Elle a appelé à la démission immédiate du magistrat.

Les procureurs généraux n’ont pas le dernier mot en la matière, mais leurs recommandations se sont avérées déterminantes par le passé.

La commission centrale électorale, composée de représentants de formations de la Knesset sortante et dirigée par un juge de la Cour suprême, doit prochainement s’exprimer par un vote sur la participation d’Otzma Yehudit aux prochaines élections. Toute décision de la commission peut être contestée en appel auprès de la Haute Cour.
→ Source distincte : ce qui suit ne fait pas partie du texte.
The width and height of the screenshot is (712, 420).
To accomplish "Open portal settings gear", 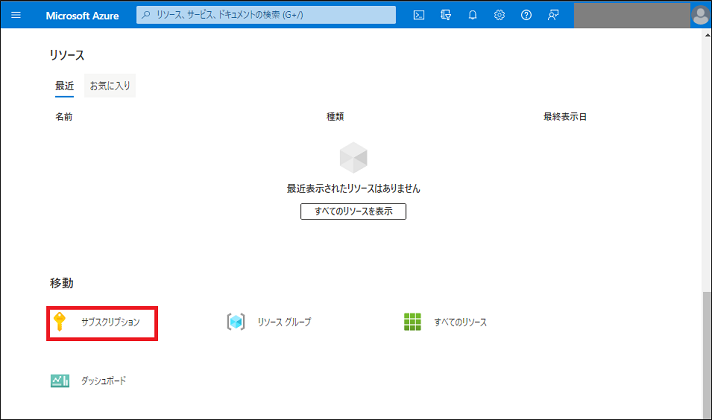I will click(x=499, y=15).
Le Premier ministre Benjamin Netanyahu a tenté récemment, sans succès, de conclure un accord qui aurait vu Otzma Yehudit rejoindre une alliance de petits partis de droite pour les élections de septembre. L’organisation d’extrême droite n’a pas souhaité s’allier et se présentera donc seule.

Les manœuvres du Premier ministre en vue du scrutin d’avril avaient fonctionné, et le parti nationaliste avait rejoint l’Union des partis de droite,  mais aucun de ses candidats n’avait réussi à entrer à la 21e Knesset.